题目内容
8.已知向量|$\overrightarrow{a}$|=$\sqrt{3}$,|$\overrightarrow{b}$|=$\sqrt{6}$,若$\overrightarrow{a}$,$\overrightarrow{b}$间的夹角为$\frac{3π}{4}$,则|4$\overrightarrow{a}$-$\overrightarrow{b}$|=( )| A. | $\sqrt{57}$ | B. | $\sqrt{61}$ | C. | $\sqrt{78}$ | D. | $\sqrt{85}$ |
分析 由$|4\overrightarrow{a}-\overrightarrow{b}|=\sqrt{(4\overrightarrow{a}-\overrightarrow{b})^{2}}$,然后展开数量积公式求解.

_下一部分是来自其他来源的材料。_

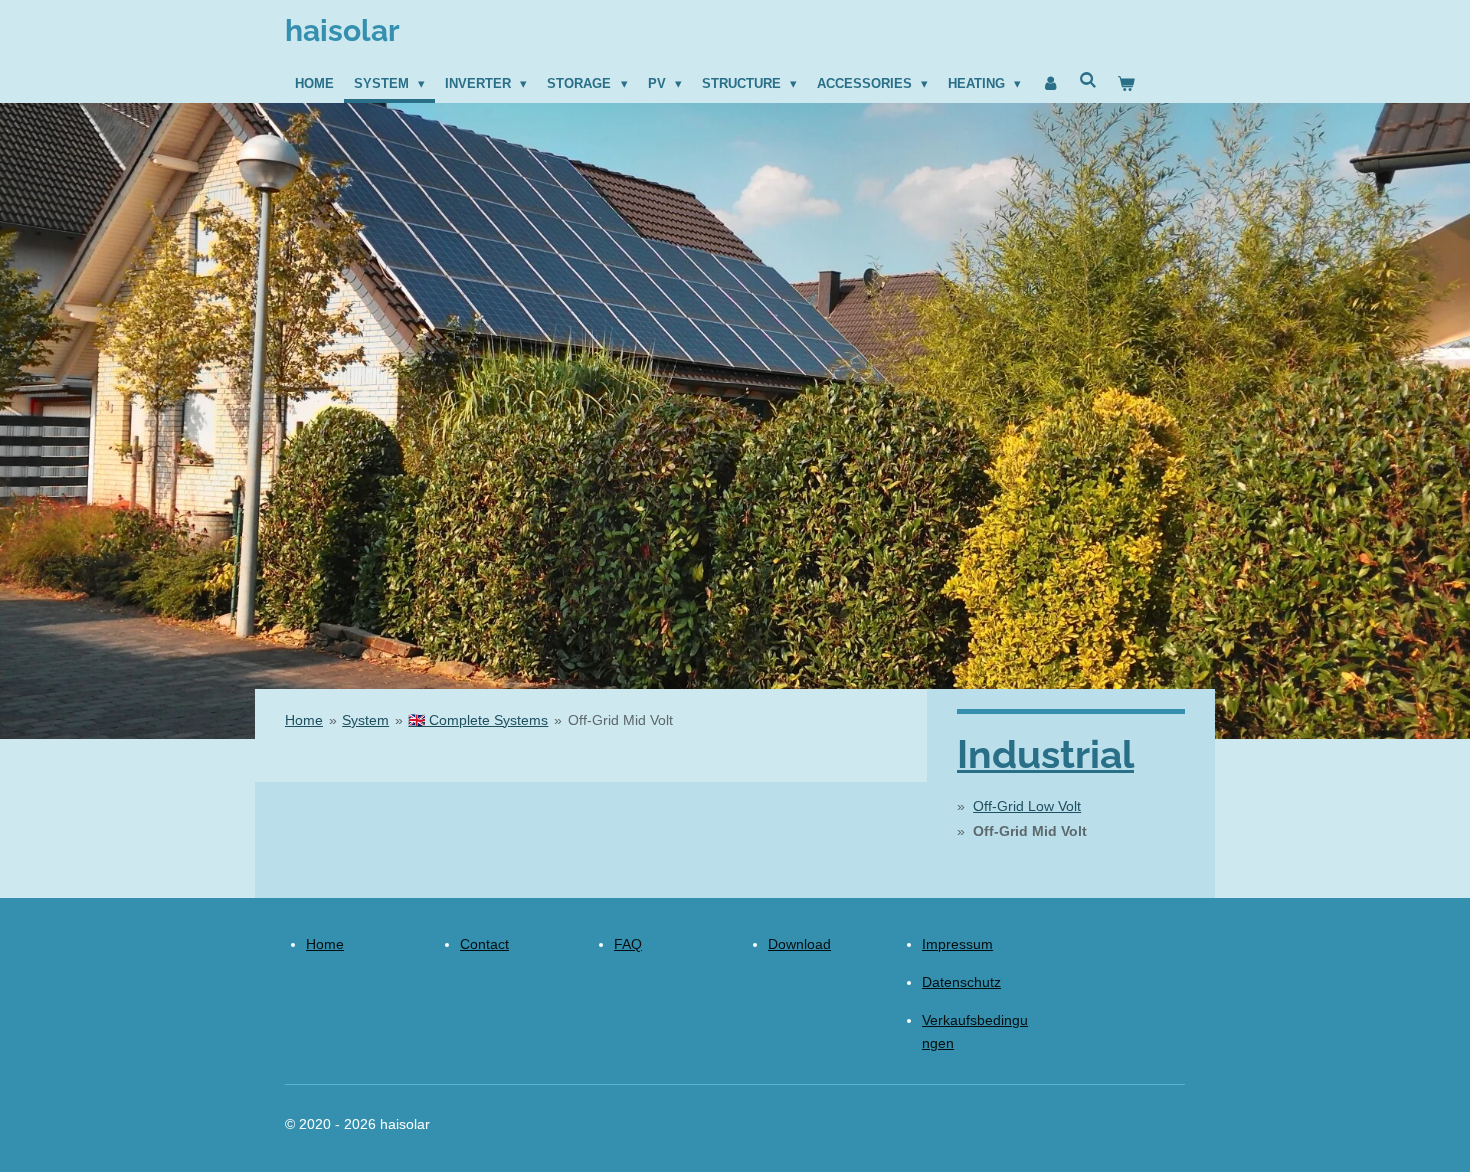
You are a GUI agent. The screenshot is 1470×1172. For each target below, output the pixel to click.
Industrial (1045, 754)
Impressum (957, 944)
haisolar (342, 30)
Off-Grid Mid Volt (620, 720)
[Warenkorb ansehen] (1127, 84)
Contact (484, 944)
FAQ (628, 944)
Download (799, 944)
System (365, 720)
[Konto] (1050, 84)
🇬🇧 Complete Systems (478, 720)
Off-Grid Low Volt (1027, 806)
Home (304, 720)
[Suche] (1089, 80)
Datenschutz (961, 982)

解答 解:∵|$\overrightarrow{a}$|=$\sqrt{3}$,|$\overrightarrow{b}$|=$\sqrt{6}$,$\overrightarrow{a}$,$\overrightarrow{b}$间的夹角为$\frac{3π}{4}$,
∴|4$\overrightarrow{a}$-$\overrightarrow{b}$|=$\sqrt{(4\overrightarrow{a}-\overrightarrow{b})^{2}}=\sqrt{16{\overrightarrow{a}}^{2}-8\overrightarrow{a}•\overrightarrow{b}+{\overrightarrow{b}}^{2}}$
=$\sqrt{16×3-8×\sqrt{3}×\sqrt{6}×(-\frac{\sqrt{2}}{2})+6}$=$\sqrt{78}$.
故选:C.
点评 本题考查平面向量的数量积运算,关键是熟记数量积公式,是基础题.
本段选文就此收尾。